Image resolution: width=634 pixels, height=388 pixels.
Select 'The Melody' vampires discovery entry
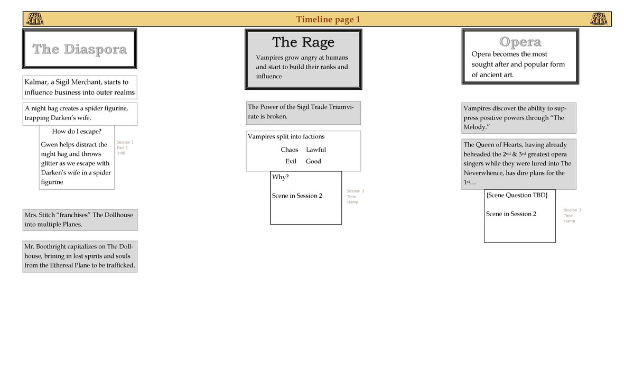[x=519, y=117]
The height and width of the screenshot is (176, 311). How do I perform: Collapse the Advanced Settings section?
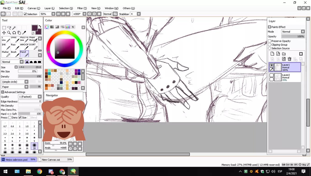pos(2,92)
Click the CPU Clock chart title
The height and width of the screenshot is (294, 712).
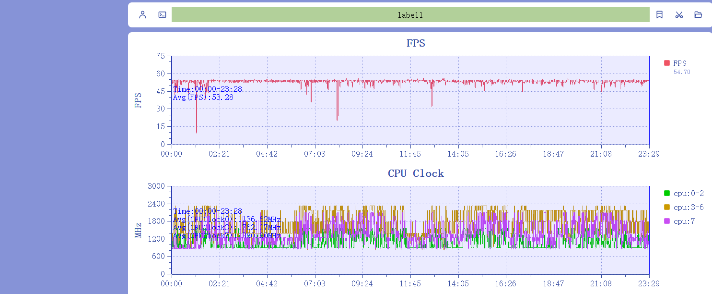[x=416, y=173]
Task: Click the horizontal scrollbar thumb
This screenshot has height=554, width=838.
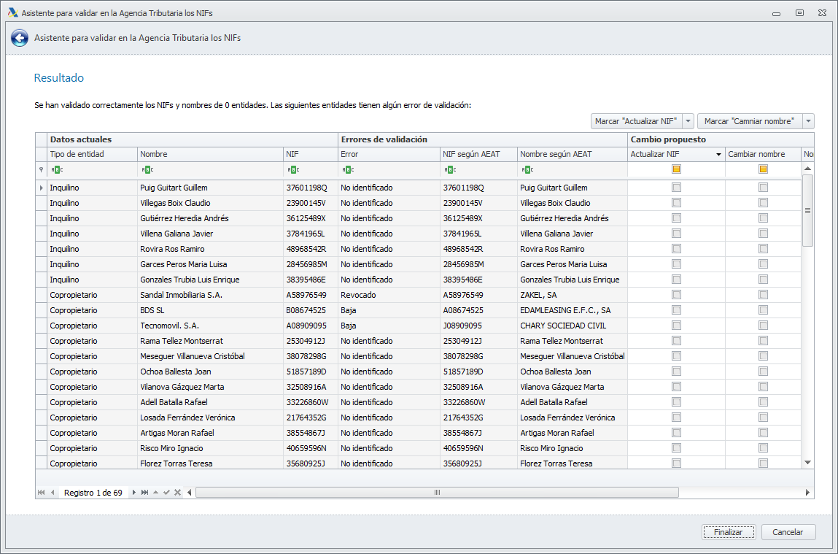Action: click(x=438, y=493)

====

TASK ITEM:
The lines from the one containing "Task: Click the horizontal scrollbar thumb" through the final line of the data are to be repeated exactly, with both ends included and all pictures left out.

RESPONSE FOR THIS EXERCISE:
Task: Click the horizontal scrollbar thumb
This screenshot has height=554, width=838.
Action: click(x=438, y=493)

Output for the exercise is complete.